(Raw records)
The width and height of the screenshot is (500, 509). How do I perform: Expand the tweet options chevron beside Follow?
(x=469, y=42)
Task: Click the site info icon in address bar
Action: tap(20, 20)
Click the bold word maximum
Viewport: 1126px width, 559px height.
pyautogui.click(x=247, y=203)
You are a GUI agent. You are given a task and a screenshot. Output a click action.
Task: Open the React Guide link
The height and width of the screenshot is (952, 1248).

• Direction
Output, as a numbered list without blank lines, the lines from the one containing "Click the bold word maximum" through the last line.

• Reply
1. Click the bold word maximum
2. Viewport: 1126px width, 559px height.
3. pyautogui.click(x=247, y=203)
4. You are a GUI agent. You are given a task and a screenshot. Output a click action.
5. Task: Open the React Guide link
6. The height and width of the screenshot is (952, 1248).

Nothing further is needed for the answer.